The most pronounced disorders with multidirectional changes in systemic pro- and anti-inflammatory cytokines occurred in patients with severe stage and active manifestations, when the levels of IL-1β and IL-17 increased by 3.2 and 3.6 times, and IL-4 and IL-10 decreased by 1.9 and 2.1 times respectively relative to the results in healthy individuals. The value of HSP-70 almost doubled in the active stage in severe cases compared with the value of the indicator in the chronic stage with the corresponding severity of AA. The value of HSP-70 is reliably associated with the age of the onset of the disease, activity and severity. Correlation of the level of IL-17 with the value of the AA severity index, activity and duration of AA was found. An increase in the secretion of HSP-70 (χ2 = 66.2%) and IL-17 (χ2 = 81.4%) increases the likelihood of developing AA.

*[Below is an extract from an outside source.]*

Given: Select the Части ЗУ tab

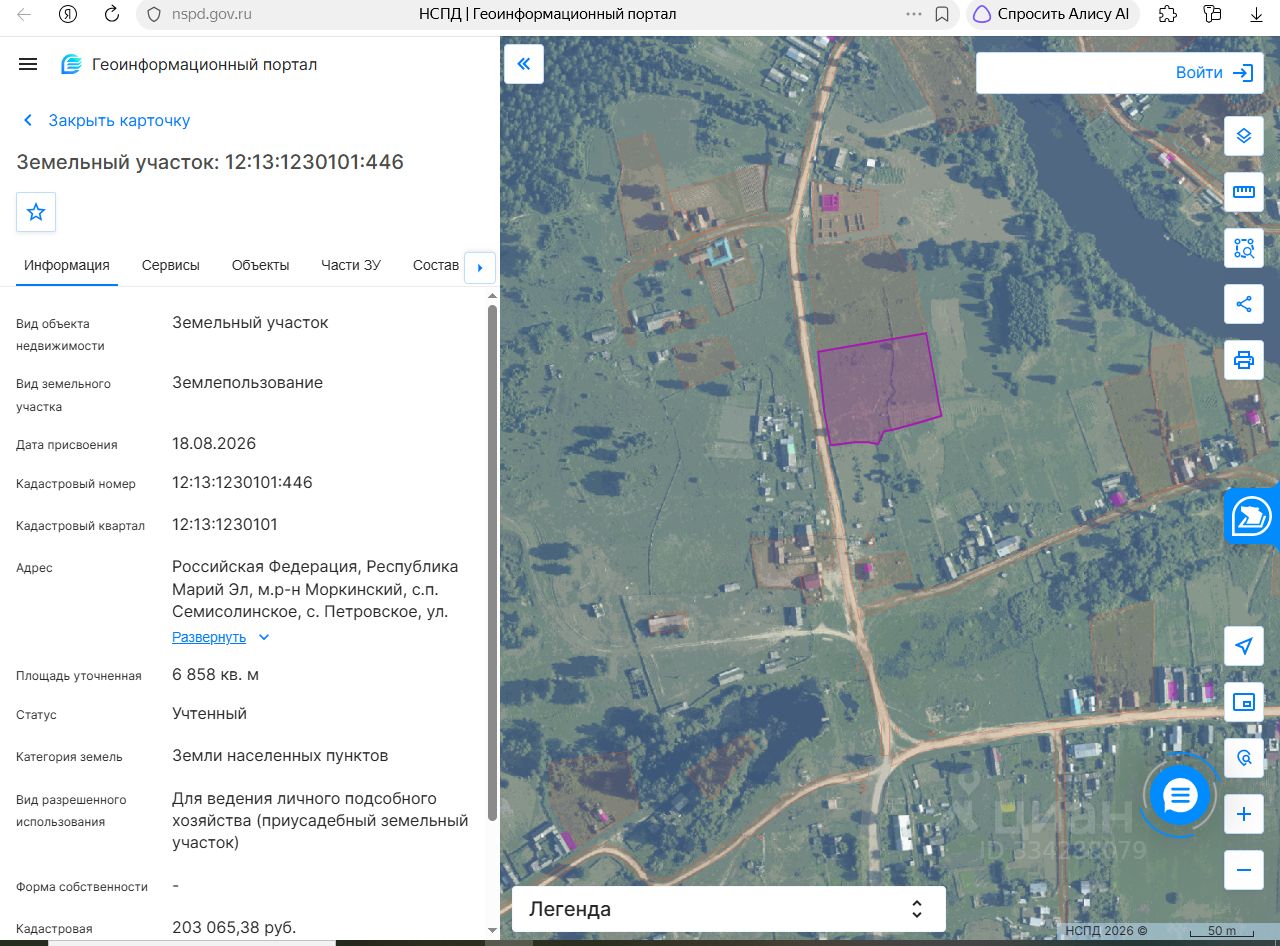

We revealed the imbalance of angiogenesis markers, which is characterized by a change in the level of VEGF, sVEGFR1, EGF and indicators of the NO system, which can create conditions for the development of endothelial dysfunction and indicates their direct involvement in the mechanisms of AA formation. Identified violations largely correlate with the activity and severity of dermatosis. The most significant changes were diagnosed in severe cases, both in the active and chronic stages of the disease. Correlation analysis showed a close correlation between VEGF and sVEGFR1 (r = –0.70, p <0.05), VEGF and EGF (r = 0.81, p < 0.05), sVEGFR1 and EGF (r = –0.70, p < 0.05) in patients with severe severity of GA, regardless of the stage of the pathological process; between NO and iNOS (r = 0.67, p < 0.01), NO3 and iNOS (r = 0.56, p <0.05) in patients with moderate to severe AA in the active stage of the pathological process. The analysis of variance identified disease predictors – VEGF (χ2 = 0.716056, p < 0.05) and iNOS (χ2 = 0.674539, p < 0.05).

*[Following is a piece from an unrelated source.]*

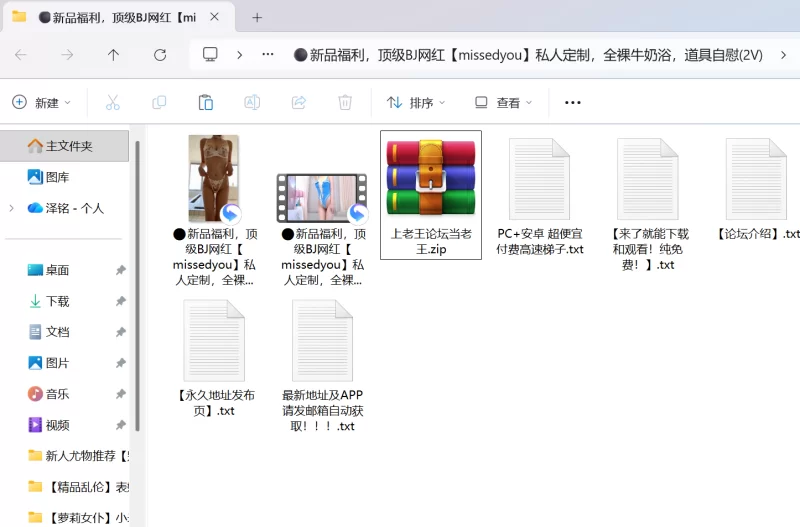
Task: Open the 新建 dropdown menu
Action: tap(42, 102)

Important role of stress, maladaptation disorders in patients with AA is shown. Changes found during the study of adaptive hormones, cortisol and insulin, as well as the stress coefficient of the adaptive potential depending on the activity, severity and duration of dermatosis, decrease in the quality of life indicator, indicate the failure of protective and adaptive mechanisms, which leads to structural and functional disorders at all levels and above all the neuroendocrine and immune systems, which are the pathogenetic basis for the development of AA.

A pathogenically based complex algorithm has been developed to treatment patients with AA taking into account the staged course of the disease and severity with differentiated use of GCS in various methods of administration, a tivortin arginine donor, a drug with stress-protective and adaptogenic effects of dalargin, as well as topical 5% minoxidil. Sulfasalazine is considered to be an alternative treatment option in patients with AA who are resistant to corticosteroids. The use of these drugs made it possible to achieve a positive treatment result in 79.4% of patients, which is 1.5 times higher than using traditional therapy. Furthermore, it allowed to reduce the number of relapses and prolong remission. It was proved that treatment with the developed method allowed a statistically significant decrease in the severity index of AA, allowed to restore the value of most of the studied indicators of immune inflammation, markers of angiogenesis, adaptive hormones and their coefficient, to improve the quality of life of the patients.

Keywords: alopecia areata, pathogenesis, immunomorphological mechanisms, cytokines, heat shock protein, markers of angiogenesis, adaptation, quality of life, treatment.